Thursday, November 20, 2014

Climate change: The cost of past inaction

For the past 20 years, New Zealand's climate change policy has been one of inaction and delay. While we've seen no less than four failed attempts at putting a price on carbon (including the current ETS), we've never really tried to cut our emissions. Instead, we've treated our legally binding targets as a "responsibility target" and relied on forest sinks and the international carbon market to meet them.

Writing in the Herald, Simon Terry points out how this is about to go disastrously wrong:
It is the third period from 2021 to 2030 that is the critical one.
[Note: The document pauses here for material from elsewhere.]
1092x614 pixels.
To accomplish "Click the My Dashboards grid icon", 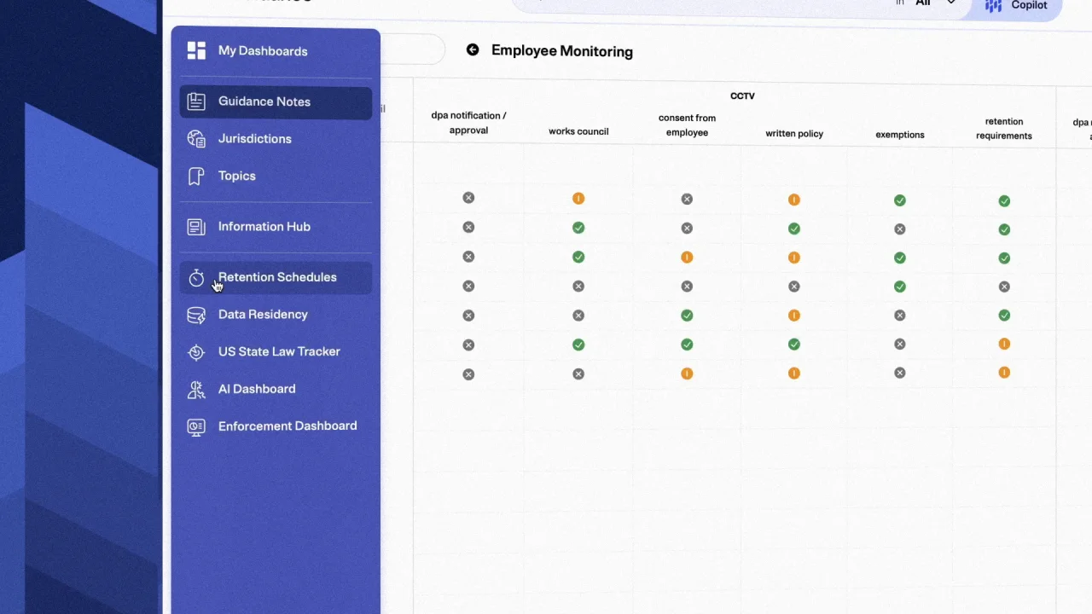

This is the period world leaders are focusing on for global climate action to make a genuine showing and commitments for it are to be set next year.

It is also the decade during which the trees New Zealand relied on to claim forestry credits are scheduled to be cut down.
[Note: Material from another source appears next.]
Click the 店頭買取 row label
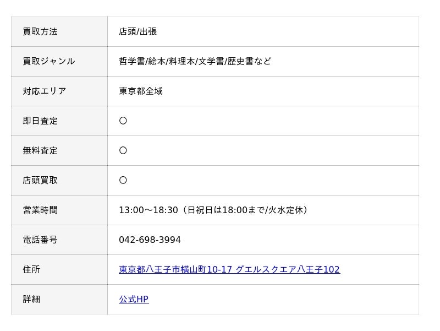The width and height of the screenshot is (440, 331). point(40,180)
Including payback for forest credits, New Zealand's emissions for the third period are officially projected to be 55 per cent above even the current target level - an overshoot of 350 million tonnes of carbon dioxide equivalent.

The Treasury warns that carbon prices will be considerably higher during this period, and expects them to be between $10 and $165 a tonne. At the midpoint of that range, even a 350 million tonne excess would represent a $30 billion cost if settled with carbon credits. Result: Visa card payment comes due with major penalty interest - and underlying emissions growth on top of it.


And even if its at the low end, we're looking at billions of dollars, the sort of cost which is beyond even a major policy initiative.

This is where short-term thinking and a refusal to take action gets us: it hasn't made costs disappear, just put them off. Now that bill is about to come due. But the current government isn't thinking about it because they will have all retired on their fat Ministerial pensions by then, leaving others to clean up their mess.